(Records from a data source)
>>>

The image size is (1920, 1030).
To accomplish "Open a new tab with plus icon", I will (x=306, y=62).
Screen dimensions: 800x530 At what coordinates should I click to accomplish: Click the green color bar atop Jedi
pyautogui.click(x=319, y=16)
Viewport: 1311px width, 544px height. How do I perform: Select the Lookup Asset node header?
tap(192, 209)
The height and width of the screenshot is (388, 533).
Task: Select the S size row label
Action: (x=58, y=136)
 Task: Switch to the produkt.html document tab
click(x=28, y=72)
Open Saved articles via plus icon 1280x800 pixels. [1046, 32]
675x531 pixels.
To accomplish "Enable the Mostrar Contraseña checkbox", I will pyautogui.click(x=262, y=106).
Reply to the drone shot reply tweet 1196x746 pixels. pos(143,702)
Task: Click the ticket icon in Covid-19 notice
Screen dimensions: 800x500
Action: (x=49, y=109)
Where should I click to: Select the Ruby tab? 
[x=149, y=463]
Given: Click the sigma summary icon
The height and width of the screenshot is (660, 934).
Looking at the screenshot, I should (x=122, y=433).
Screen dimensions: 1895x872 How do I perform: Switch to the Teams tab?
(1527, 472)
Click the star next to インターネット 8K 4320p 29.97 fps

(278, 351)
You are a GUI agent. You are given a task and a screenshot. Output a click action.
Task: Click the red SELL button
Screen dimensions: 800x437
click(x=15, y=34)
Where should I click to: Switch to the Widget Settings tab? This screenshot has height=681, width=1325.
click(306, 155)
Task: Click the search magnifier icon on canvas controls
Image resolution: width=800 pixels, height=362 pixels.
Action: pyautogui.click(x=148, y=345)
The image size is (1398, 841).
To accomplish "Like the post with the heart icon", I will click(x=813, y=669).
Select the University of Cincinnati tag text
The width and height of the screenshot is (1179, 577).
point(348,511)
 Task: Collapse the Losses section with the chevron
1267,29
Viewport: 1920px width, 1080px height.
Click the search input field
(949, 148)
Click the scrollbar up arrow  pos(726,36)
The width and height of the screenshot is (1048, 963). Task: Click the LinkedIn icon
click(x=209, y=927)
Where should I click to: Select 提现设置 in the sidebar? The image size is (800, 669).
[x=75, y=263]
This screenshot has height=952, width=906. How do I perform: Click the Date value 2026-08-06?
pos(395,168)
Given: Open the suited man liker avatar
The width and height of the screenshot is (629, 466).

<<<

Starting at the line that contains "This screenshot has height=952, width=906.", retype each line through the last one in the records, both included, and add nothing.

This screenshot has height=952, width=906. How do I perform: Click the Date value 2026-08-06?
pos(395,168)
Given: Open the suited man liker avatar
The width and height of the screenshot is (629, 466).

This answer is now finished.